Apichatpong Weerasethakul ritorna sui luoghi e i temi tipici del suo cinema impalpabile e colmo di elementi evocativi; in questo caso il regista thailandese, partendo da premesse a metà tra l’esoterico e il magico e sfoggiando una singolare vena compositiva che dà luogo a immagini nitide e potenti, mette in piedi una specie di passeggiata tra le rovine della memoria e della tradizione culturale del proprio paese, filmata con impassibile lucidità e con una luminosa vena elegiaca.

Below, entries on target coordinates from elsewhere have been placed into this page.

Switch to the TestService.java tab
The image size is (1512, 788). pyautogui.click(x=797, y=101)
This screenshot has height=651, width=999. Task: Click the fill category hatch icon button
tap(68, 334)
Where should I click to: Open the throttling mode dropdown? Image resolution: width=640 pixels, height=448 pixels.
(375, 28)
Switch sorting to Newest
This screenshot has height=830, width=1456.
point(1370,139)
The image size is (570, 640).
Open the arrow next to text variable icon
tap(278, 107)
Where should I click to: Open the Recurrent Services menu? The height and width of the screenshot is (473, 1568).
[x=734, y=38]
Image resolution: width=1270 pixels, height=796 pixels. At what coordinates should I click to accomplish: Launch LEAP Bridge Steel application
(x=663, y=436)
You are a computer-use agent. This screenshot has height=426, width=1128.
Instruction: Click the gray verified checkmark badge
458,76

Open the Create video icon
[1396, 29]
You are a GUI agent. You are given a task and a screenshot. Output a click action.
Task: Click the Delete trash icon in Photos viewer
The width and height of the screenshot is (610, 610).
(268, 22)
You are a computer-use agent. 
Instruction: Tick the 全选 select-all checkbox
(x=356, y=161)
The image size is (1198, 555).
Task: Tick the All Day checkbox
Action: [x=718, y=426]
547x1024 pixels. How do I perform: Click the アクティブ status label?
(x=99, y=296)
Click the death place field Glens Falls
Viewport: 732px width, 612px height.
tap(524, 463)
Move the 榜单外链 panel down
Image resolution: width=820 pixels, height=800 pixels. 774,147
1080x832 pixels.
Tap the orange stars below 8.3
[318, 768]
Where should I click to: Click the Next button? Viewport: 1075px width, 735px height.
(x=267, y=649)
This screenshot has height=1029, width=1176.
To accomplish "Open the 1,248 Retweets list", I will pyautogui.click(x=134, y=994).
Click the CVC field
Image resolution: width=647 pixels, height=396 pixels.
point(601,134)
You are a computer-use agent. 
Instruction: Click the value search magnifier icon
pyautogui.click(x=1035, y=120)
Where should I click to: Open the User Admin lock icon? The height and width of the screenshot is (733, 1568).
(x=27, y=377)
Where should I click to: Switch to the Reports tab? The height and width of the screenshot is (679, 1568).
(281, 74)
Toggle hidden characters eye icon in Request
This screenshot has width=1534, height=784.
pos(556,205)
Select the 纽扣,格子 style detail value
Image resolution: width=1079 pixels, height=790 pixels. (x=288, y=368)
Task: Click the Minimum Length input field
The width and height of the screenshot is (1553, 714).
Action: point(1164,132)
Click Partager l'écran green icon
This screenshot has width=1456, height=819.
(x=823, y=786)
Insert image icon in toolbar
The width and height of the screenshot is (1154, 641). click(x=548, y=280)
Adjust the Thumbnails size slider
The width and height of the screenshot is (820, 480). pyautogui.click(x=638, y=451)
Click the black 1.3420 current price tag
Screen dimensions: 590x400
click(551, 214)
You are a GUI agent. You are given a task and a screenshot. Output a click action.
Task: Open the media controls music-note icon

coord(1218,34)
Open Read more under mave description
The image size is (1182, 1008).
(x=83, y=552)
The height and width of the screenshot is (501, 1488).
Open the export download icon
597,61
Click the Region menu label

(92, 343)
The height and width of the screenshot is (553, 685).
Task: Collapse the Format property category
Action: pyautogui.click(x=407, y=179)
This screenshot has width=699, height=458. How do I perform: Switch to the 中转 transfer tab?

Ciò che stupisce è lo sguardo chirurgico e allo stesso tempo avvolgente di un cineasta che non esita a indicare rompicapi impossibili da sciogliere piuttosto che tentare di spiegarli nel modo più semplice e riduttivo possibile, spaziando tra diversi elementi di una messa in scena dalle mille anime: a sequenze di grandissimo impatto formale si alternano infatti lampi quasi onirici, con un disegno delle luci formidabile, silente e inquietante e una serie di immagini primitive e arcane nel loro selvaggio e metafisico naturalismo (la scena dell’ectoplasma). L’autore instaura una connessione profonda tra sonno e perdita della memoria, tra realtà e immaginazione, tra le polverose rovine del presente e le bellezze trascorse di un passato ormai alle spalle. Il suo film, attraverso lo stratagemma di una nevrosi che colpisce nel sonno, evoca un mondo rovesciato abitato da soli fantasmi, nel quale non resta che guardare con occhi strabuzzati i resti di uno scenario naturale violentato dal tempo che passa, ma non scalfito, forse, nella sua purezza originaria. A inficiare il respiro complessivo dell’opera intervengono però dilatazioni eccessive, alcuni ingiustificabili tempi morti e una vena espressiva che si concede più di un passaggio a vuoto e meno ispirato, specialmente nella seconda parte, prima del magnifico finale. Presentato al Festival di Cannes nella sezione Un Certain Regard.